Tuesday, December 30, 2014

Listening Past Loneliness

Today was a step forward in playing with one another.  It is a terribly preoccupying thing for a musician; to play together means to be truly listening and understanding.  In some ways, it is a measure of overcoming that impossible reality in life, loneliness.  Is there someone who understands me, is there someone I can trust?  And to what extent can that be true?  To the degree that each of us is truly unique, it is difficult to find an understanding of one another.  But if two people can find an understanding of time and pitch and all the characters and colors that come from it, something has been overcome, some unity in the face of nature's diversity.  It is a sense of comfort to come so close to others.  One must allow a certain degree of vulnerability to share such a space; to be willing to be understood and to understand at the same time.  There is no end to searching for it.  It can feel as simple and as good as tapping one's foot in time to a recording, or singing with others; and can become as complicated as coordinating oneself to perform the fine motor skills required to play an orchestral instrument expressively and sensitively with seventy other people.

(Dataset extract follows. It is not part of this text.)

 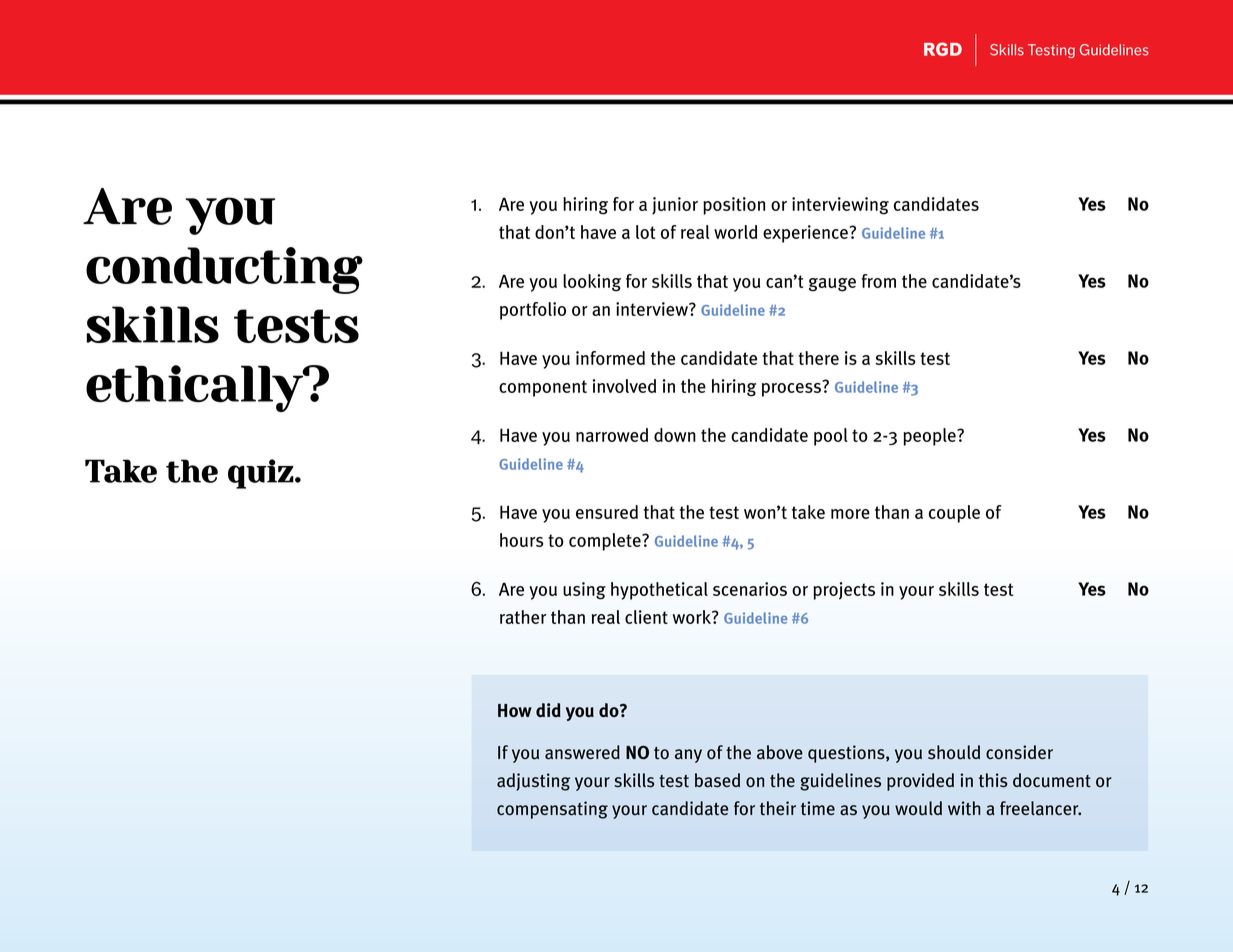 What do you see at coordinates (523, 617) in the screenshot?
I see `rather` at bounding box center [523, 617].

And that such a thing can be taught and refined seems a miracle.  Today, in my desire to understand the components of yesterday's wanting, I discovered a new focus, that of the concertmaster's sense of time.  Each person has a unique way of anticipating and reacting to events in time, and one can observe another and become better at assessing how they do so.  Our concertmaster plays very close to his own cues, but quite late to the conductor's.  This is a unique expression of time that isn't shared by everyone, but can be learned if one is willing to see it and accept it.  But in order to make use of the information, it is also important to know one's own sense of anticipation and reaction, something that would seem inherent, but isn't necessarily so.  How does my sense of time fit with another's?  How does my sense of perception and reaction work with another's?  Coming to know oneself, coming to know another, practicing respect of both so that one can clearly see what is there and approach it and play with it.  Is it possible to overcome the barrier of self?  I think there are moments.